I replied: ‘Alright?’ Which I felt to be the closest approximation. I still had no idea whether he even recognised me. Any further doubts on this score were firmly put to rest when he let go of himself with one hand and (thankfully, for I feared for the jacket he was wearing as the glowing cigarette tip was getting longer and more and more fragile) took a long pull on the ciggy, caught hold of himself again and looked at me once more. His eyes had narrowed to the tiniest slits, bothered as they were by the wisps of smoke as they sidled up the side of his face. His body swayed backwards and forwards as, unable to get a response from his eyes, he tried to focus on me ‘the long way round’

‘Ey! Thath’s my futthen coa…’     Trans: ‘Hey that’s my fucking coa…’

Without thinking I blurted out:

‘Yeah, and you know what? It’s a disgrace the lining’s all ripped on one side. I don’t know how much longer I’m going to be expected to wear it in this condition’

Still rocking and rolling:

‘S’my futhecoaaa..ey! Fyoouwannit yu cannavit. Y’heear me? Fyoouwannit yu cannavit.  Annever licchtet anywaaaah, phut!’

Trans: ‘Its my fucking coat. If you want it you can have it. Do you hear me? If you want it you can have it. I never liked it anyway, phut! 

And with that, he spat into the trough and I made my exit.

Which is where the story should have ended, except for the fact that  the remainder of my relationship  with the coat was to be  short-lived; as in a wholly appropriate turn of events, someone nicked the coat from me  a few weeks later at a party in Benwell.

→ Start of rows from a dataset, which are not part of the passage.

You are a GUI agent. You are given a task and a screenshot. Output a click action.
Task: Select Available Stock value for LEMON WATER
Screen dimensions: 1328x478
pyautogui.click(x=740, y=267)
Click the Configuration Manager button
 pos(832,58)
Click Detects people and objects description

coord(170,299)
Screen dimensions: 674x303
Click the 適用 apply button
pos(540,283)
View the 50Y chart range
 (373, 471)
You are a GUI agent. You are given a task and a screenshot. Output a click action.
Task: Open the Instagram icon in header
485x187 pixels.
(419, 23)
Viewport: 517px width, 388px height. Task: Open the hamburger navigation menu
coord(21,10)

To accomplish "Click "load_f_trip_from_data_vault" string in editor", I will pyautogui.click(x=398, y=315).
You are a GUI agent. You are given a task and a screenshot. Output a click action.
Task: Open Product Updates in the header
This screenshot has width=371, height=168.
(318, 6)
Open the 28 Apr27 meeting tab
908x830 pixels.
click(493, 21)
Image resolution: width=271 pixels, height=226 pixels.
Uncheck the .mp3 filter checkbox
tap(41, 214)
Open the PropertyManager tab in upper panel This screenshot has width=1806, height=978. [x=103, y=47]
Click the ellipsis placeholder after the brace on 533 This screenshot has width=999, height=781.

And what of the coat’s original, and as it happens, rightful owner? Well, if you were to ‘Google’ The Fine Art Department, part of the School of Arts and Cultures, University of Newcastle Upon Tyne; there you would find details about its staff, and in particular, its current Professor, a renowned sculptor, whose work is a ‘response to the materiality of landscape.’

What it doesn’t say much about is that  some years ago, he, himself was a student at the University’s  Fine Art Department.

In fact, he was in my year.

Now, I’m saying nothing else on the subject, except to point out that a difference of opinion over the semantics of Rubbish meant that during the winter of 1979-80, I was a few degrees warmer than him.